Controversial arguments made well, or at least to the best of your ability that fall within the guidelines can and do get upvoted. A lot of the dead comments I see are really just ad hominem attacks or near enough to it.
I certainly welcome someone playing with different algorithms to see how they affect ranking.
[1] Dataset: https://osf.io/bnysw/
[2] Exploratory analyses: https://github.com/social-protocols/hacker-news-data
The core problem we are teying to solve is that the community sometimes misses out on the opportunity to discuss content that many people would find valuable and that would engender quality discussion.
This is a classic problem with forums, and I wonder if HN already has something in place that you might not have factored in (which could then just be tuned better).
We have noticed that the “raw” rank (black line) will sometimes initially put a story on page 1, while it still has no the actual rank (orange line). But then sometimes the orange line suddenly jumps up. This seems to support the “holding pen” hypothesis.
Is it to ensure that the #1 article is strictly "better" (via whatever function) than the #2 and the #2 better than the #3?
Or is it to ensure that at least N of the top 30 (page 1) submissions will tend to be interesting to many users on the site (driving engagement and discussion)?
As a user, I'm a lot more interested in the second goal than I am the first goal.

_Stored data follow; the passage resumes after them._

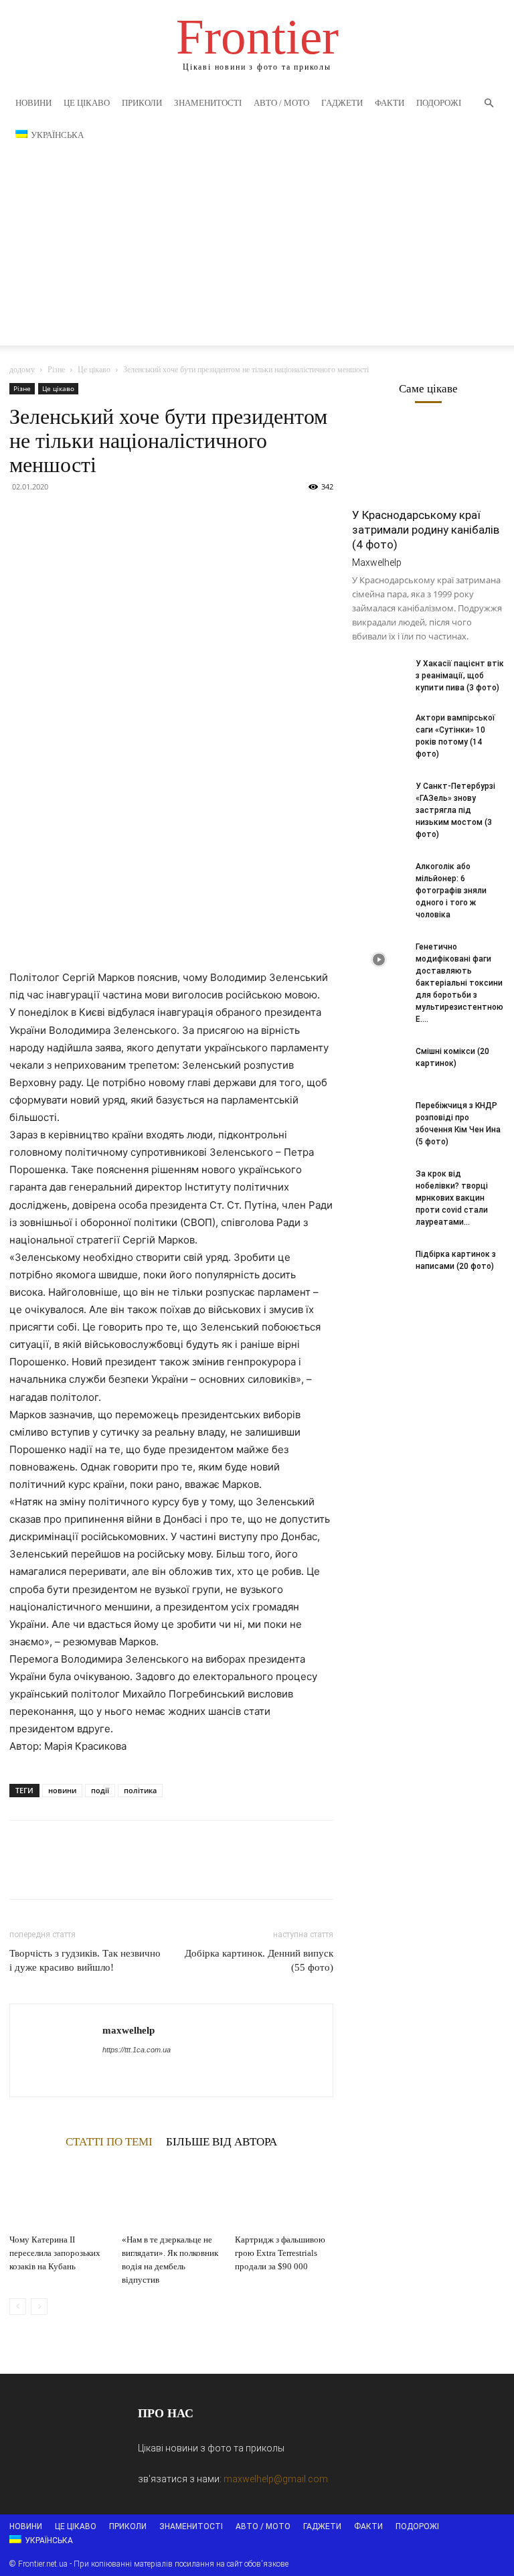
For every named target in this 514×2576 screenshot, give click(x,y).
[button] (489, 103)
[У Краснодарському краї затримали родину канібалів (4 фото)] (428, 461)
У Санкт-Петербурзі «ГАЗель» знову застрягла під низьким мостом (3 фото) (455, 810)
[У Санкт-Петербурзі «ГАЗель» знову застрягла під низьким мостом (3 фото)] (379, 799)
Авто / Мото (281, 103)
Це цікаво (87, 103)
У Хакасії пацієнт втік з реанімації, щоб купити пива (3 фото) (460, 675)
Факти (389, 103)
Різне (56, 369)
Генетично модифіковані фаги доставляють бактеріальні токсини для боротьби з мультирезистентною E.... (459, 983)
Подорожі (438, 103)
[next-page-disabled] (39, 2306)
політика (140, 1790)
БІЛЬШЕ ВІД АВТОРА (221, 2141)
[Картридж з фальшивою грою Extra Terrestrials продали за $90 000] (284, 2194)
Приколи (142, 103)
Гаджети (342, 103)
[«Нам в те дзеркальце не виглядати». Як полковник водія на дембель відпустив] (171, 2194)
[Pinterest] (84, 517)
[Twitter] (53, 517)
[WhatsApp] (115, 517)
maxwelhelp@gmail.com (276, 2479)
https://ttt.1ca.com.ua (136, 2050)
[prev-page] (17, 2306)
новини (62, 1790)
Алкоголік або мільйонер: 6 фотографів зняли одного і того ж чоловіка (451, 890)
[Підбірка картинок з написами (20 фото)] (379, 1267)
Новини (33, 103)
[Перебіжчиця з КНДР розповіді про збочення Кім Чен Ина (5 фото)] (379, 1118)
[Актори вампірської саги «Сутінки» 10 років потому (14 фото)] (379, 730)
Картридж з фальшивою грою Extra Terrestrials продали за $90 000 (280, 2252)
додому (22, 369)
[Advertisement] (257, 252)
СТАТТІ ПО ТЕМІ (109, 2141)
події (100, 1790)
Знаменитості (208, 103)
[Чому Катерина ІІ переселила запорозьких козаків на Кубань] (58, 2194)
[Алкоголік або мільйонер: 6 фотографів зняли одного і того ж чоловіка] (379, 879)
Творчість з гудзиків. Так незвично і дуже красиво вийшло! (85, 1960)
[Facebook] (22, 517)
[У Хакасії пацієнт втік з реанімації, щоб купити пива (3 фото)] (379, 676)
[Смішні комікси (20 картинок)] (379, 1064)
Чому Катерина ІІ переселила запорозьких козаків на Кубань (54, 2252)
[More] (147, 517)
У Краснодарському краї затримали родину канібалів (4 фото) (425, 529)
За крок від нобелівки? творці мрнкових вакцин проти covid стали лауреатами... (452, 1198)
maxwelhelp (128, 2030)
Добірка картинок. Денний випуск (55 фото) (259, 1960)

This change seems to serve the first goal much more than it serves the second goal. The reinforcement loop of "on the front page => gets more votes" is a property that supports the second goal more than it supports the first. Looking at the top 30 on social-protocols (this algorithm) vs the front page on HN, I saw 1 additional story on HN that would motivate me to click through (5 vs 4), so not a massive difference.
We actually haven’t implemented a new algorithm (for reasons discussed in the readme). What you see when you click on our site is the exact same rankings, but with the upvoteRate next to each in addition to the score, which you can click on to see charts with a history of the story’s rank and upvoteRate.
Once a story drops to the second page, it receives fewer upvotes and can't sustain any growth anymore. Having a longer front page (we're showing 90 ranks), smooths out that effect.